Irrelevant Counterfactuals

I was talking to Eliza Block the other day about ‘irrelevant’ counterfactuals, counterfactuals where the antecedent is intuitively irrelevant to the consequent, and by the end I was wondering why anyone should think there’s a serious problem here. In case I forget why this is so, I’ll write it down. (I can’t remember how many of these ideas were Eliza’s, or even which she agreed with, or which ideas are completely familiar, hence the somewhat cautious statement of where this all came from.)

So the problem cases are meant to be things like.

(1) Had I driven from Berlin to Moscow this summer, Churchill would have been Prime Minister of Britain during WWII.

Clearly there is something wrong in a Gricean sense with (1). But is there a semantic problem with (1)? I.e. is it false? If so Lewis’s theory of counterfactuals has a problem, since (1) is true on Lewis’s theory. It seems to me the answer to that is _no_, (1) is pretty clearly true. Here’s the argument for that.

First, (2) seems to be true.

(2) Had I driven from Berlin to Moscow this summer, I would have driven from the city where Hitler died to the city where Stalin died.

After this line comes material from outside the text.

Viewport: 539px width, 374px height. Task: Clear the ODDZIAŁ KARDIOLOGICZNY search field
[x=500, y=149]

(I hope my history facts are right here – otherwise make relevant substitutions.)

Moreover, if (2) is true then (3), which just involves filling out the details of the relevant deaths in some detail, is true.

(3) Had I driven from Berlin to Moscow this summer, I would have driven from the city where Hitler died after the defeat of his army in WWII at the hands of the Allies, led in large part by British Prime Minister Winston Churchill, to the city where Stalin died.

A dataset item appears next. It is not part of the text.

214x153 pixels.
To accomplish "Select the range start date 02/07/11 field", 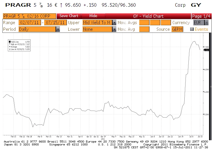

Now we need a schematic principle. It is that the following inference is valid.

Had it been that p, it would have been that q
Necessarily, if q then r
Hence
Had it been that p, it would have been that r

That seems right, and so, it seems, is (4).

(4) Necessarily, *if* I drove from the city where Hitler died after the defeat of his army in WWII at the hands of the Allies, led in large part by British Prime Minister Winston Churchill, to the city where Stalin died, *then* Churchill was Prime Minister of Britain during WWII.

And from (3) and (4), (1) follows by the principle. It may take a bit of work to do it, but it seems for any old counterfactual that seems ‘irrelevant’ but turns out to be true on Lewis’s theory we can construct a similar argument.